Ecker et al.14 reported CA caused by vaginal bleeding during CS in a 43-year-old multigravida woman, under spinal anaesthesia, 20 minutes after delivery of a healthy boy at 36 weeks gestation. She had chest pain, pale lips, apnoea, and rapidly became unresponsive. Successful CPR was performed, and amniotic fluid embolism was reached as the final diagnosis. CA was reported by Farrakh et al.15 in a 42-year-old, morbidly obese primigravida in the labour room during fetal blood sampling following induction of labour at term due to gestational diabetes and pre-eclampsia. CPR was performed for 3 minutes and then a perimortem CS was performed. She was transferred to theatre for suturing, and a blood transfusion was given accordingly because the total blood loss was 3.5 L using 1:1:1 ratio of packed red blood cells, fresh frozen plasma, and platelets. Amniotic fluid embolism was made as a clinical diagnosis. Both mother and baby showed a good outcome.15 Banaschak et al. reported a cardiac arrest in a 19-year-old woman during a laparotomy procedure for a persisting uterine haemorrhage after spontaneous delivery of a healthy baby. An air embolism complicated the manual repositioning of the uterine inversion. The autopsy showed extreme gas embolism in both arterial and venous vessels extending from the pelvis to the head.16 Recognition and initiation of CPR in the lateral position provided a good outcome for mother and baby.15 The timely perimortem CS delivery improved the chance of maternal survival. Commonly, the ‘four-min rule’ approach of CPR of pregnant women in the third trimester has been followed: if pulses have not returned within 4 min of the start of resuscitation, a CS should be performed within the next min.
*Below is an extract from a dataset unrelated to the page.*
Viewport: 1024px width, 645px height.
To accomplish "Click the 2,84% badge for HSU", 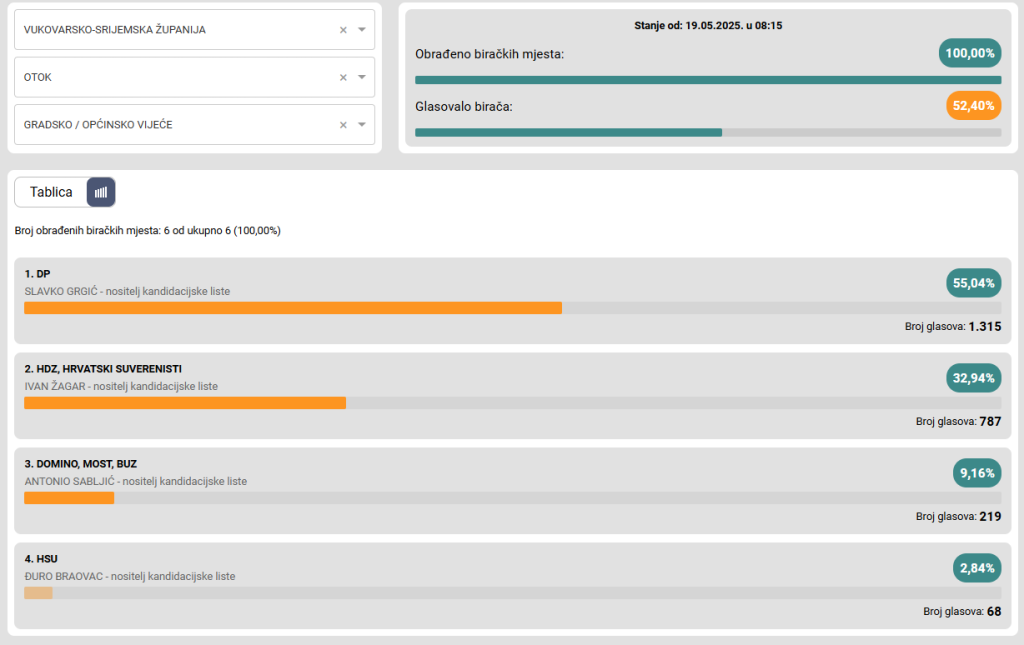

However, Benson et al.17 suggested immediate perimortem CS for better maternal and neonatal chances of survival.17 A survivor patient in one study showed a median duration from collapse to delivery of 3 min compared with 12 min among those who died.6
If the return of spontaneous circulation has not been achieved, additional interventions may include cardiopulmonary bypass and extracorporeal membrane oxygenation. Performing a perimortem CS is not a part of training in obstetrics and gynaecology; however, early decision-making and continuation of the operation results in saving both lives. Knowledge gaps are significant in the science of maternal resuscitation. Team training and simulation for readiness for maternal CA should be included during training.15,18
Anaesthesia and surgery could be complicated by morbid obesity during CS. Correction of fluid status and avoidance of aortocaval compression are important. In the cases of spinal anaesthesia, all resuscitative drugs, equipment, and tools for rapid and good assistant should be ready. Furthermore, maintaining communication with the patient as well as open eyes on standard monitoring is essential. This case demonstrates that the collaboration between the anaesthesia and obstetrical team results in successful outcome management.